8. Help!

"Kemarin kamu berhasil mendekati Harris?" tanya Jeffrey.

Sebelum dia ke ruangan Jeffrey, dia menutupi tanda bercak keunguan yang berada di lehernya menggunakan foundation karena kejadian di kelab malam.

Memang di sini ia yang menginginkan Harris, namun saat itu ia mabuk. Donna tak munafik menikmati itu semua, namun ia sadar bahwa Harris adalah teman Xenon, seseorang yang diduga sebagai penculik temannya.

Wanita itu berusaha menetralkan ekspresinya. "Dia ngasih saya sepucuk surat." Donna menyodorkan sepucuk surat kepada Jeffrey.

Isi surat itu bahwa Donna harus ada di pihaknya apabila ingin Harris bertanggung jawab jika ada kejadian tak enak suatu hari nanti.

Sebenarnya, Harris tak mau melakukan itu tanpa ada consent. Namun, Donna yang memohon padanya berulang kali, hingga akhirnya ia tergoda juga.

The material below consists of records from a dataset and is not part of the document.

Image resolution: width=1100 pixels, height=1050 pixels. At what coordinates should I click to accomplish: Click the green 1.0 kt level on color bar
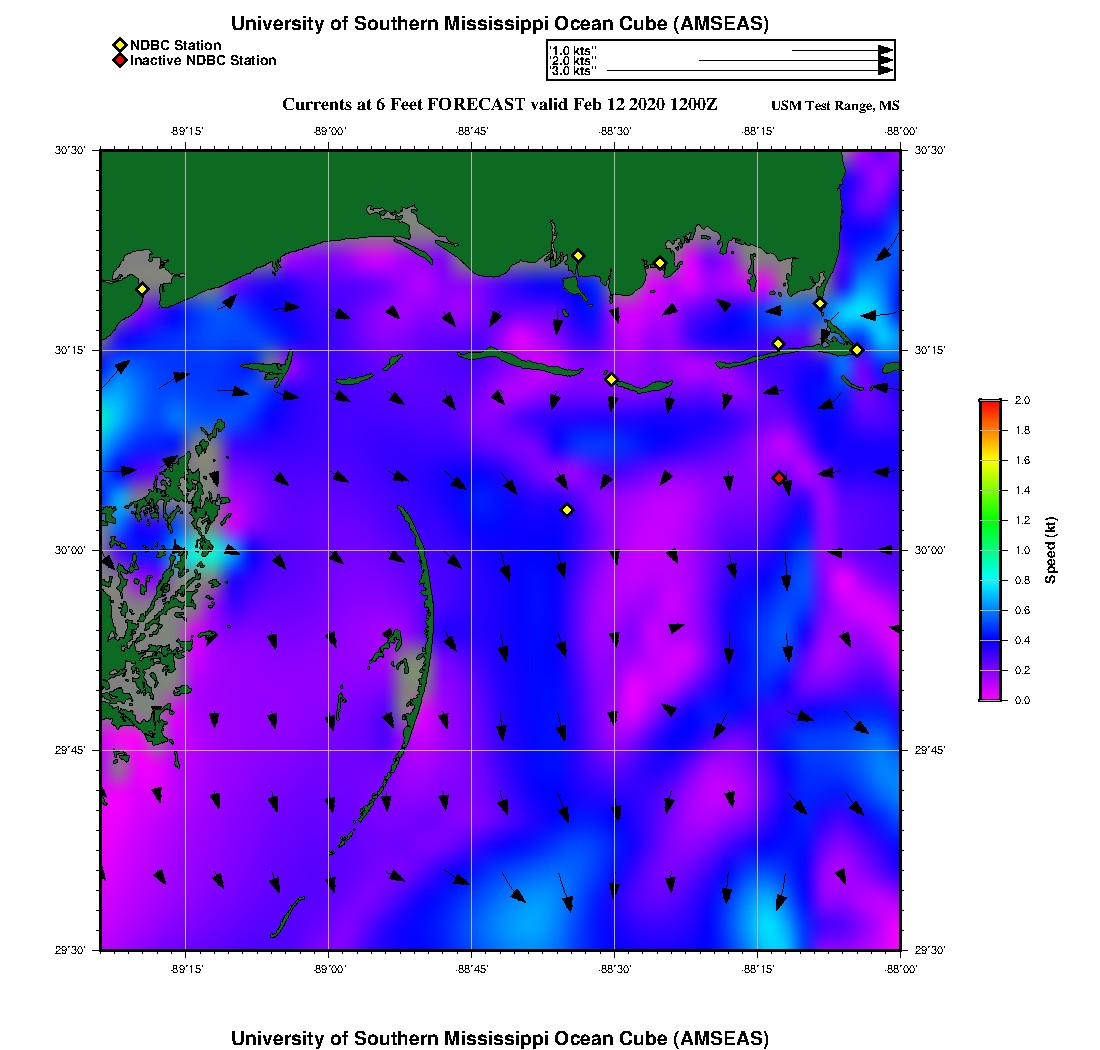[x=990, y=550]
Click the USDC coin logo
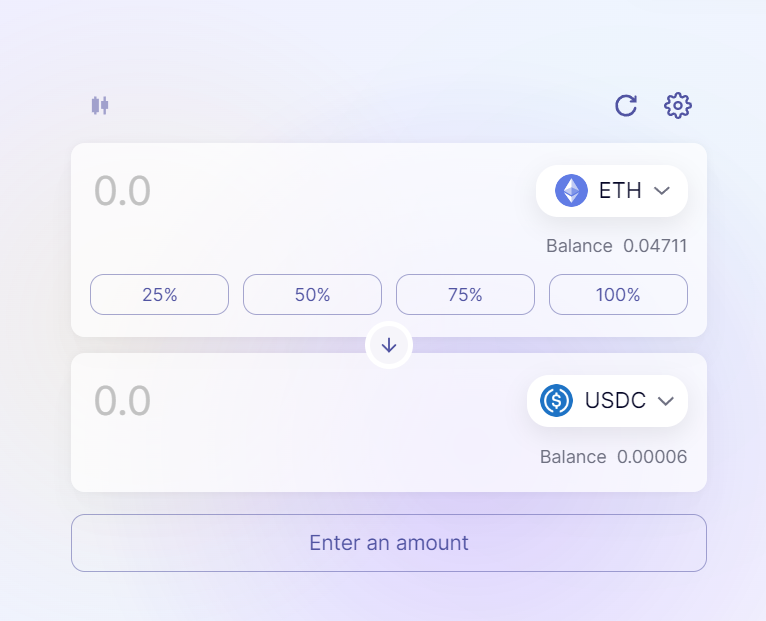This screenshot has height=621, width=766. pos(556,401)
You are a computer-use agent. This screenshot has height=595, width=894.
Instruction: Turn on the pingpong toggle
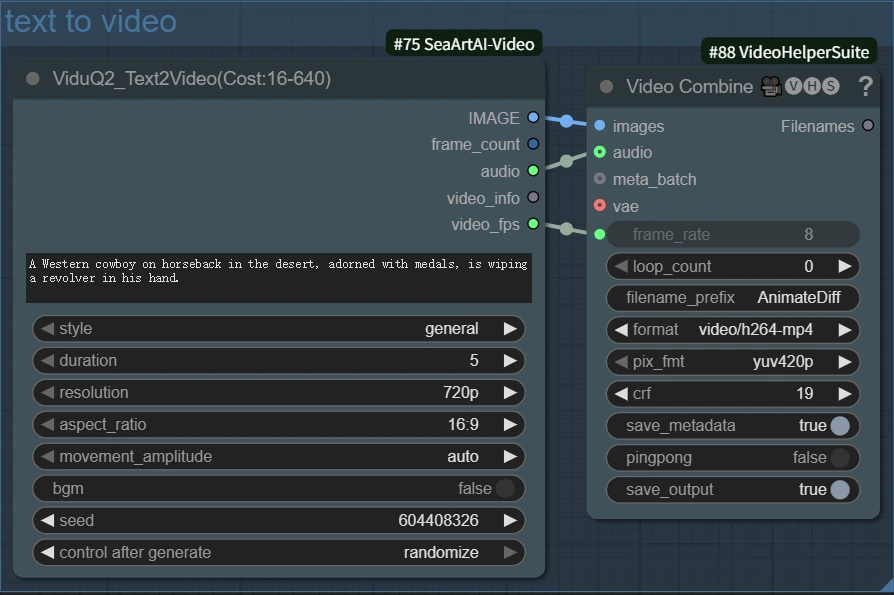tap(840, 458)
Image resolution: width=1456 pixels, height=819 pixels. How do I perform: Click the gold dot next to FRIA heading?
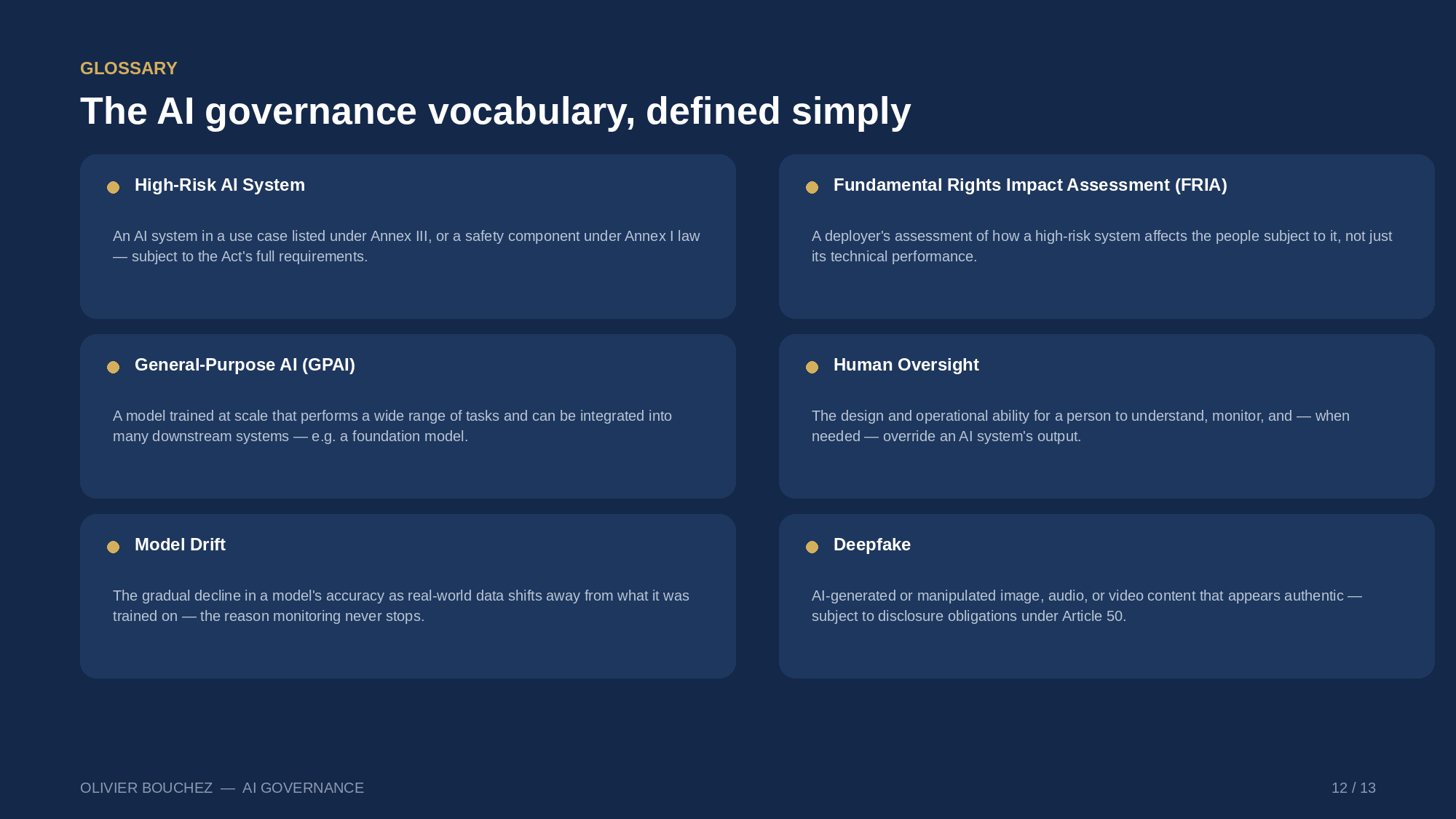(x=812, y=187)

Jeffrey mengambil surat itu. Ia membaca isi surat yang Harris tulis. Pria itu tertawa sinis. "Bodoh," ucapnya. "Nanti sore kamu hubungi Harris, bilang kalau kamu mau berada di pihaknya. Saya pingin jadiin kamu informan. Kalau kamu berada di dekat Harris, semakin gampang saya untuk menghancurkan Xenon."

Donna menghembuskan napas kasar. "Baik, Jeffrey."

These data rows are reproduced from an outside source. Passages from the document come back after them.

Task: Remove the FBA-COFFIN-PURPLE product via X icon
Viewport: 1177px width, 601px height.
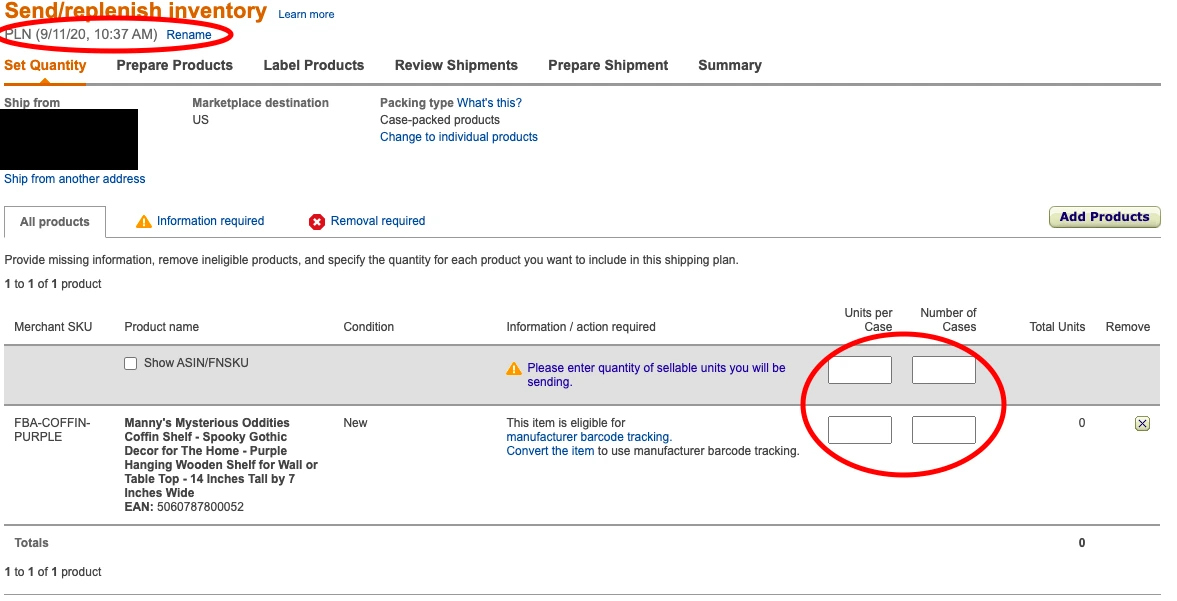Action: pyautogui.click(x=1142, y=423)
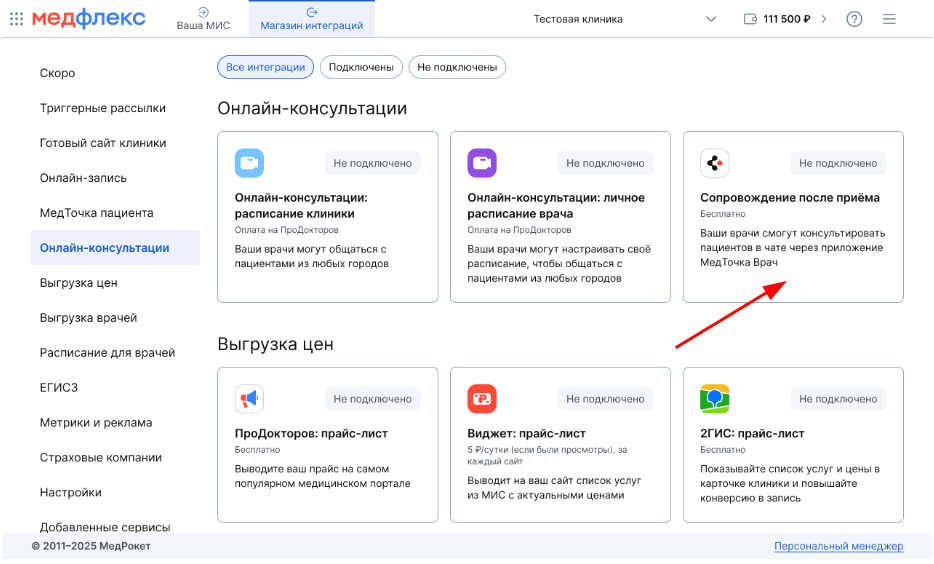Click the 2GIS map icon

tap(714, 399)
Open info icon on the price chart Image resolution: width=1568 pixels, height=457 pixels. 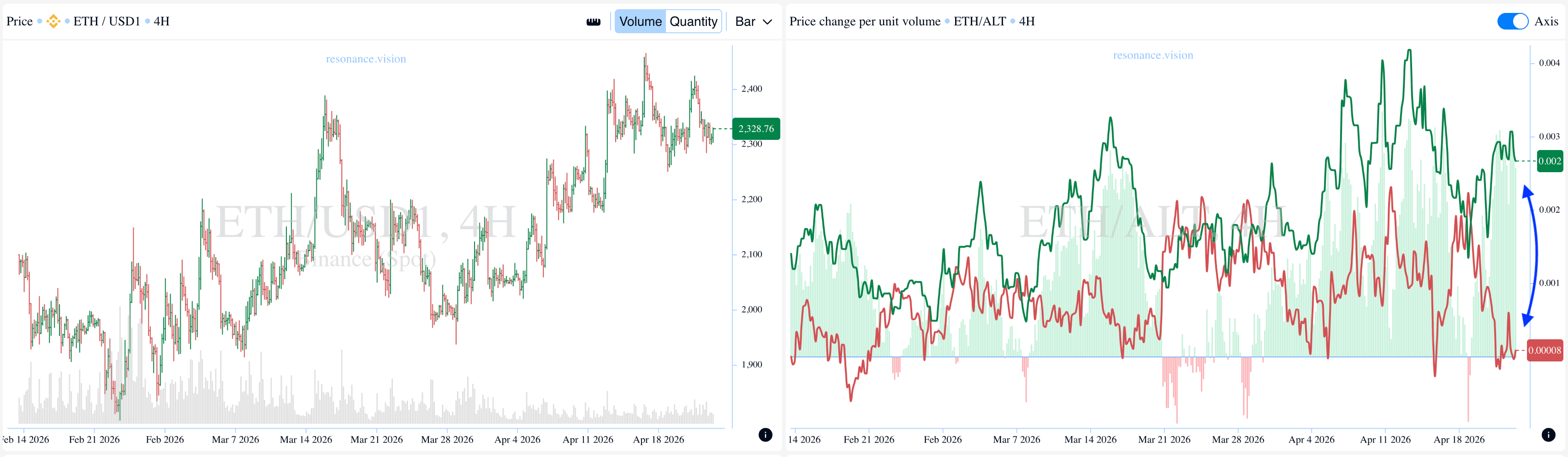(765, 434)
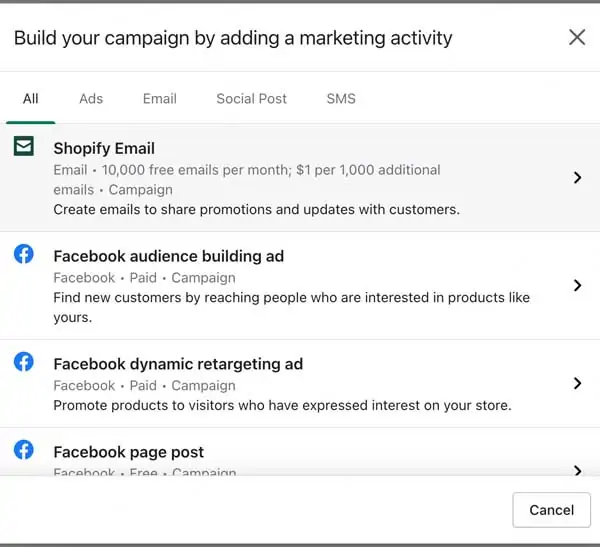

Donna meratapi nasib malangnya, entah sampai kapan dia begini. Dia juga tak mau berkecimpung di dunia gelap ini. Namun, apapun dia akan lakukan demi menemui Adena.

***

Sesuai dengan instruksi yang diberikan oleh Jeffrey, Donna memilih untuk pergi ke rumah Harris dengan menggunakan taksi. Pada awalnya, Jeffrey berencana untuk mengantarnya, tetapi tampaknya hal itu tidak terjadi. Oleh karena itu, Donna akhirnya pergi ke sana sendirian. Meskipun dia merasa tidak nyaman dan cemas, ia memahami bahwa dalam situasi seperti ini, pengorbanan adalah bagian dari permainan.

Setelah membayar taksi, Donna berjalan menuju pintu rumah Harris dengan langkah ragu. Sejenak, ia berdiri di depan pintu, mengatur nafas dan memeriksa tampilannya. Dia berdoa dalam hati semoga segalanya berjalan dengan baik dan ia tidak menghadapi risiko yang terlalu besar.

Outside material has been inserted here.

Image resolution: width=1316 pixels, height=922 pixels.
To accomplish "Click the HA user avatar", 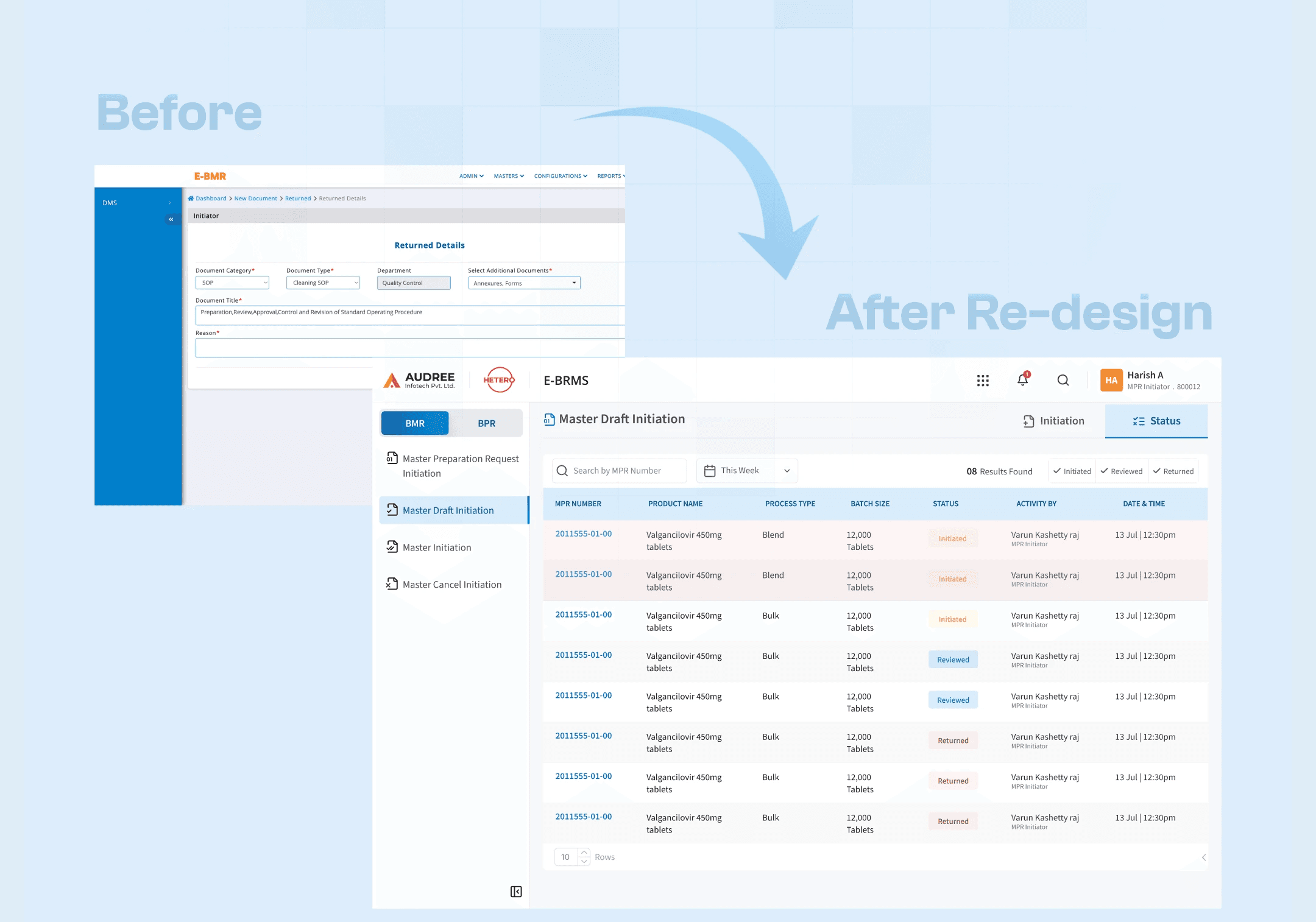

Akhirnya pintu terbuka dan Harris muncul di depannya. Dia menyambut Donna dengan senyuman miring yang penuh arti, seakan mengingat kembali bagaimana mereka berdua menghabiskan malam panjang dalam pertemuan sebelumnya. Harris tidak bisa menahan senyum ketika melihat Donna, dari ujung rambut sampai ujung kaki. Tatapan intensnya seperti mengusik semua bagian tubuhnya.

Namun, tatapan intens Harris juga membuat Donna merasa gelisah. Ia merasa seperti sedang diawasi dengan ketat, siap untuk diserang kapan saja. Tetapi, setelah beberapa detik, Harris tersenyum sinis dengan nada bercanda, "Jangan khawatir, hari ini saya tidak dalam mood untuk menyerang kamu. Tapi, tidak bisa dijamin besok." Dia mengingatkan Donna tentang betapa ganasnya adegan sebelumnya.

"Bajingan!" Donna tidak bisa menahan amarahnya, meski dia berusaha menunjukkan bahwa dia tidak takut.

Harris tertawa, ia tahu bahwa Donna merasakan ketidaknyamanan. "Jangan terlalu takut, kita akan tidur di kamar yang berbeda, kecuali kamu kembali merayu saya dengan cara yang sama seperti waktu itu."

"Sialan, jangan sok tahu. Saya bukan tipe cewek murahan!"

Harris menggeleng cepat, "Aku tidak pernah mengatakannya."

Donna mengernyitkan alisnya, mengeluarkan ujaran tajam, "Saya tidak ingin berbicara dengan bahasa 'aku-kamu', soalnya kamu bukan pacar saya."

Harris mendekat dengan ekspresi tidak bersahabat, "Tapi, kamu adalah calon ibu dari anak-anakku."

"Saya akan aborsi jika saya hamil." Donna menunjukkan sikap tegasnya.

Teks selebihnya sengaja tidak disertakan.